Kathy Fang: La façon dont nous traitons la salle à manger est la façon dont nous traitons, comme, si vous avez invité les invités chez vous, non? C'est donc la même chose ici. Tout le monde qui marche dans notre restaurant est notre invité dans notre maison, car avouons-le, c'est notre maison, non? Comme si nous passons plus de temps ici que notre maison réelle. Si vous venez chez moi, vous allez partir heureux.
Changler: Kathy, qu'est-ce que c'était de grandir autour de House of Nanking quand tu étais une petite fille?
Kathy Fang: Je pense que au tout début, c'était très excitant et nouveau pour moi. Je voyais le restaurant se construire – mon père a construit toutes les étagères lui-même – alors j'ai vu quelque chose de prendre vie de rien. Et puis j'ai pu vivre la nourriture que mon père créait, comment elle a commencé à évoluer et à changer, aux odeurs. J'ai appris à interagir avec les gens. C'était juste un endroit très exubérant et vivant pour grandir. Et puis je pense, en vieillissant, mes parents savaient que c'était une vie très difficile, et ils sont venus ici pour me donner de meilleures opportunités. Je n'ai donc jamais pensé que je reviendrais vraiment et le ferais. Ce n'est que plus tard que j'ai travaillé dans les entreprises américaines quand j'ai réalisé, c'est incroyablement ennuyeux, sans intérêt et pas excitant. Ce que j'ai grandi était quelque chose qui était beaucoup plus excitant, alors je suis revenu.
Changler: Peter, comment cela vous fait-il sentir pour regarder votre fille faire ce que vous faites, pour finalement revenir et entrer dans la restauration et vraiment apprécier la façon dont elle a grandi et en faire une partie permanente de sa propre vie?
Peter Fang: Tout d'abord, je suis fier de ma fille. Je pense qu'elle va être meilleure que moi, à bien des égards.
Changler: Kathy, ton père dit qu'il est si fier de toi en regardant ce que tu fais maintenant. Qu'est-ce que ça fait de partager son héritage avec lui maintenant, de travailler à ses côtés?
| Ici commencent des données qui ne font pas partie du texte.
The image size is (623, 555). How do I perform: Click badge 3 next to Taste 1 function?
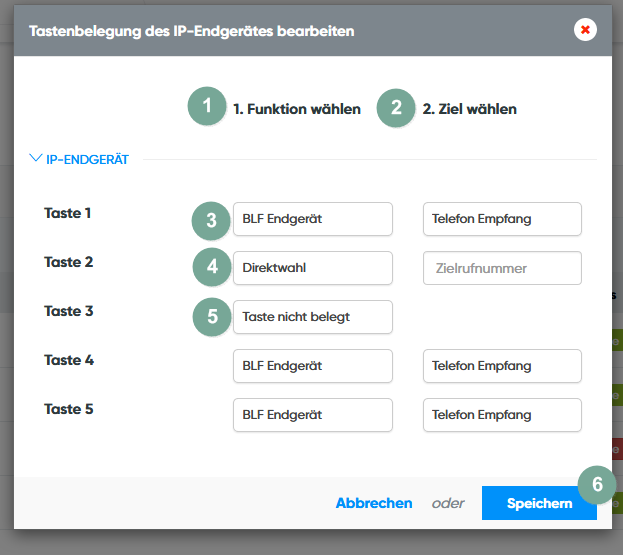[211, 220]
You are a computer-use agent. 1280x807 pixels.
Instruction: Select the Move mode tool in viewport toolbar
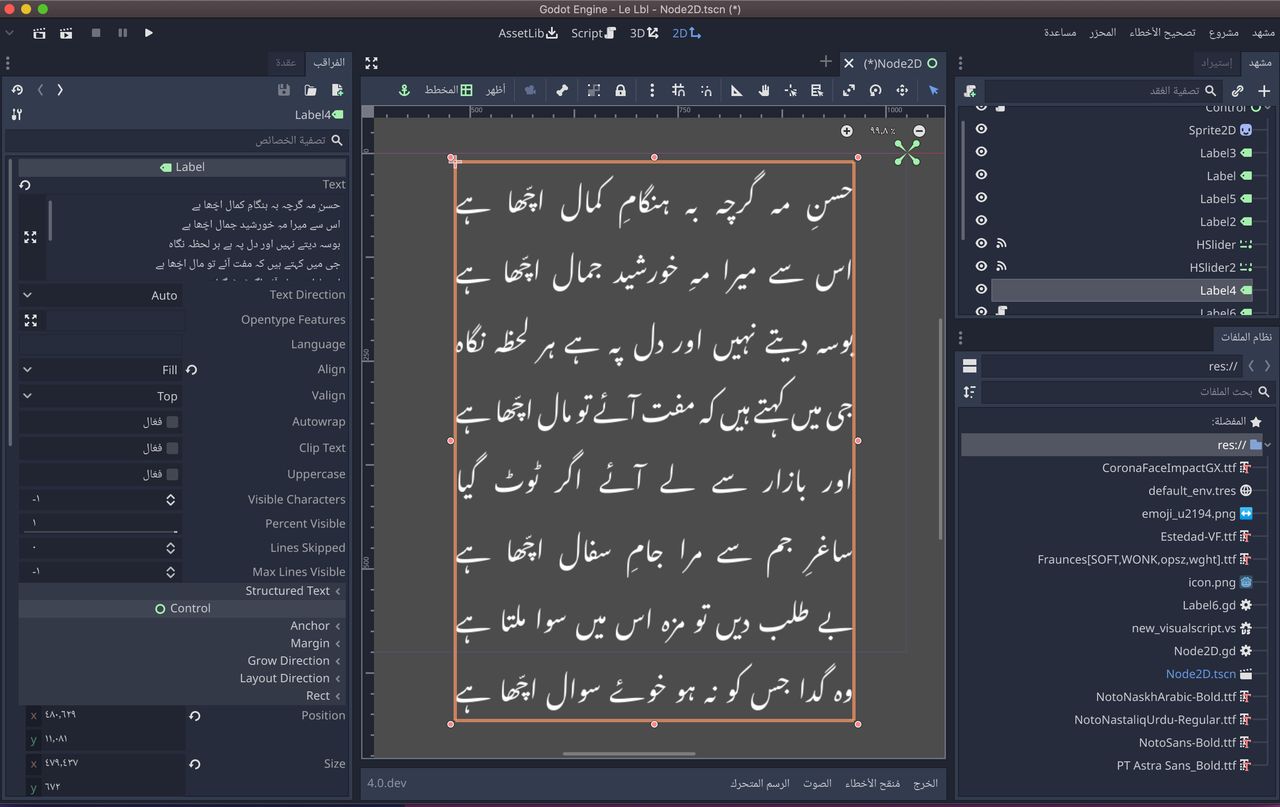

Kathy Fang: C'est un peu comme si je compenais tout le temps perdu que nous avions quand j'étais plus jeune, parce que lui et ma mère étaient tous les deux au restaurant chaque jour. En vieillissant, je ne pouvais pas rester ici autant que quand j'étais plus jeune. Et maintenant, j'ai l'impression de rattraper tout ce temps maintenant (que) nous nous voyons tout le temps. Je vois mon père probablement plus que je ne vois mon mari. Et l'aspect héritage, je pense que c'est très spécial parce que tout ce qu'ils ont pu construire ici est assez remarquable étant donné leur situation, leur éducation, ce qu'ils avaient quand ils sont arrivés ici. Ils ont pu construire une institution qui est devenue comme une icône dans la ville, non? Je peux en faire partie. Et je suis bon dans ce domaine. Il n'y a aucun moyen que mon père me laisse même toucher cela si je n'étais pas bon dans ce domaine. Alors oui, je peux continuer pour eux.